*Stated problem*:
Copy the lines below word for word, omitting the pictures.

* begin Provided material *

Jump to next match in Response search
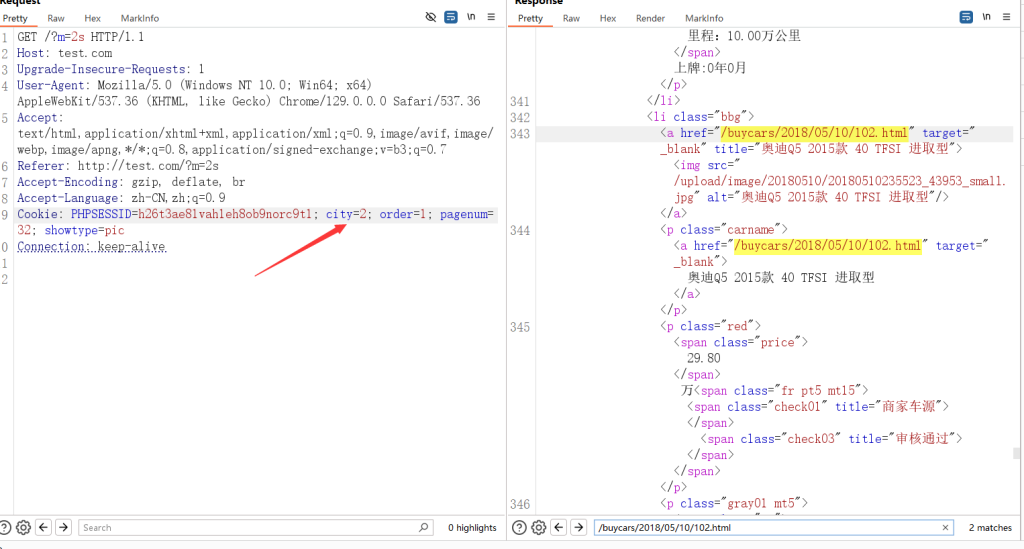The image size is (1024, 549). pos(577,527)
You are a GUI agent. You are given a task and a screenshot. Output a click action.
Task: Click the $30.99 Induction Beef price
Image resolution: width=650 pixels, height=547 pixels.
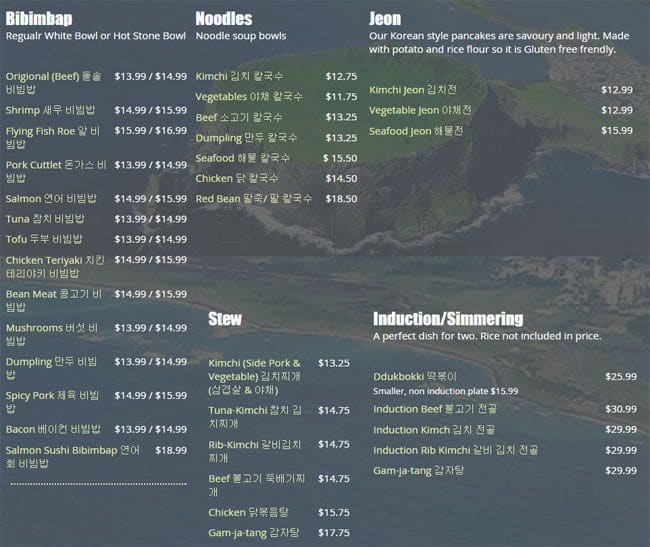coord(620,409)
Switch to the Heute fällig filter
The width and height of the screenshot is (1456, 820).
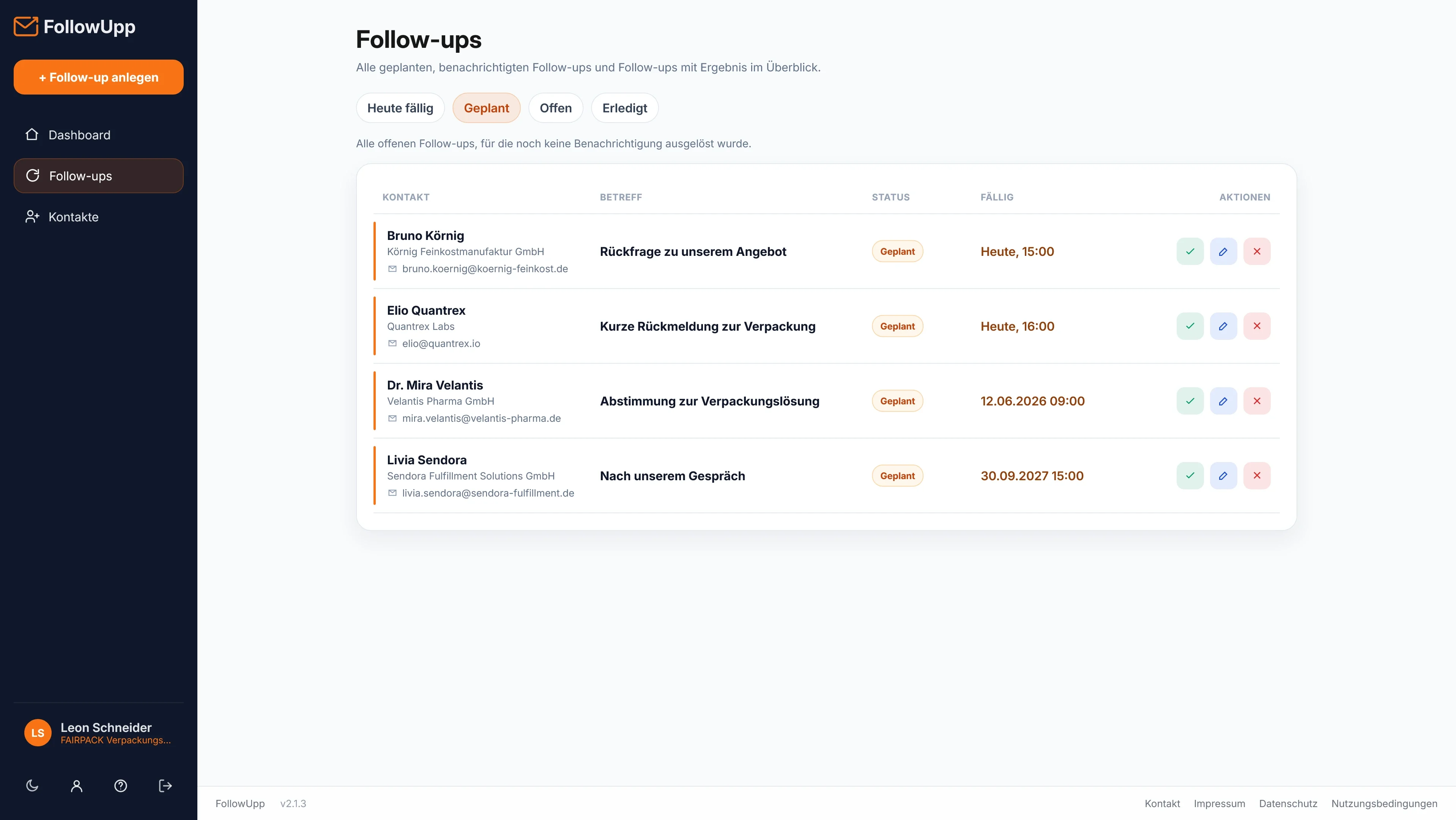[400, 108]
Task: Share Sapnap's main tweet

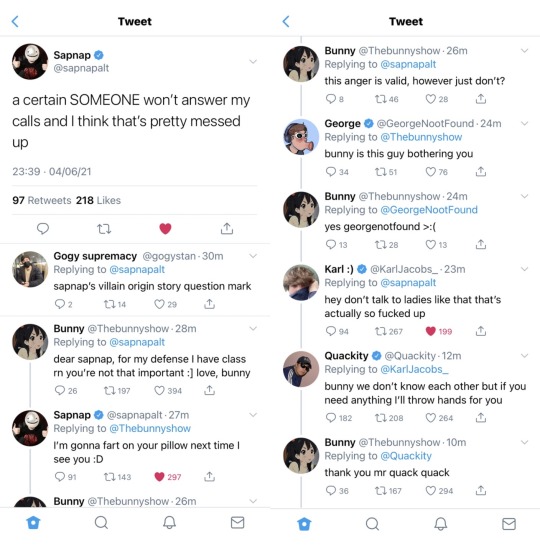Action: [x=227, y=228]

* end Provided material *

*Task response*:
Jump to next match in Response search
The image size is (1024, 549). pos(577,527)
You are a GUI agent. You are given a task and a screenshot. Output a click action.
Task: Click the $30.99 Induction Beef price
Image resolution: width=650 pixels, height=547 pixels.
coord(620,409)
Switch to the Heute fällig filter
The width and height of the screenshot is (1456, 820).
[400, 108]
Task: Share Sapnap's main tweet

Action: [x=227, y=228]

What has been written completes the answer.